The New York Times called Wayne Johnston's The Colony of Unrequited Dreams "an eventful, character-rich book...a brilliant and bravura literary performance."  His marvelous new memoir, Baltimore's Mansion, is equally impressive, filled with heart-stopping descriptions, a cast of stubborn, acerbic, yet entirely irresistible family members, and an evocation of time and place reminiscent of his best fiction.

Charlie Johnston is the famed blacksmith of Ferryland, a Catholic colony founded by Lord Baltimore in the 1620s on the Avalon Peninsula of Newfoundland.  For his prowess at the forge, he is considered as necessary as a parish priest at local weddings.  But he must spend the first cold hours of every workday fishing at sea with his sons, one of whom, the author's father, Arthur, vows that as an adult he will never look to the sea for his livelihood.

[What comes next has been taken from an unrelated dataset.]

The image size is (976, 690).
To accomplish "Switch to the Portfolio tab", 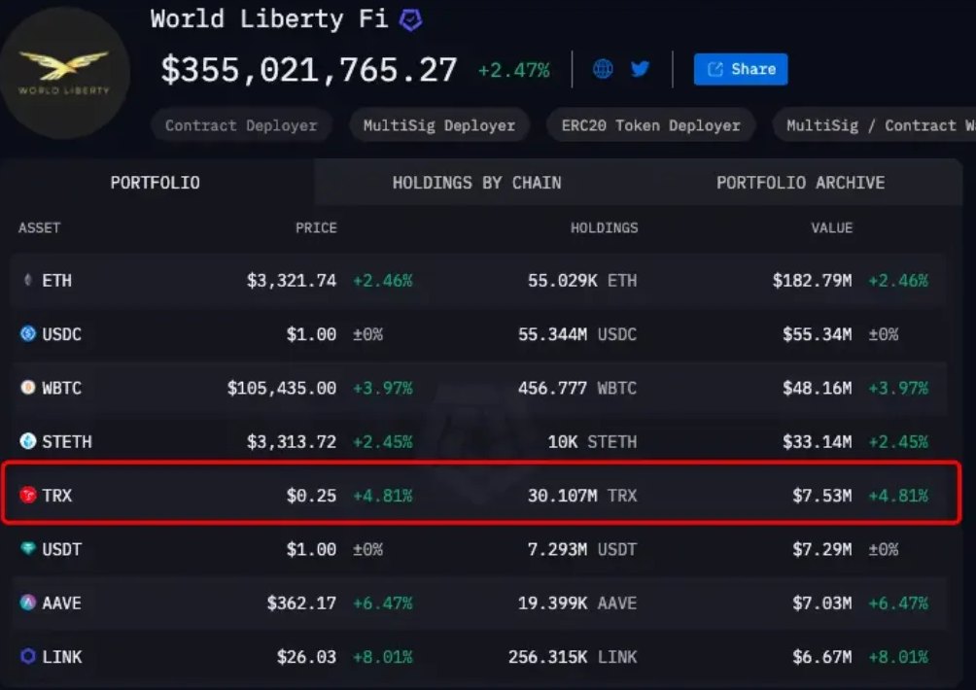I will point(156,183).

In the heady months leading to the referendum that results in Newfoundland being "inducted" into Canada, Art leaves the island for college and an eventual career with Canadian Fisheries, studying and regulating a livelihood he and his father once pursued.  He parts on mysterious terms with Charlie, who dies while he's away, and Art is plunged into a lifelong battle with the personal demons that haunted the end of their relationship.  Years later, Wayne prepares to leave at the same age Art was when he said good-bye to Charlie, and old patterns threaten to repeat themselves.

At times a harrowing tale of trails in the darkness, of grand desolation and dangerous coasts, Baltimore's Mansion speaks to us all about the hardships, blessings, and power of family relationships, of leaving home and returning.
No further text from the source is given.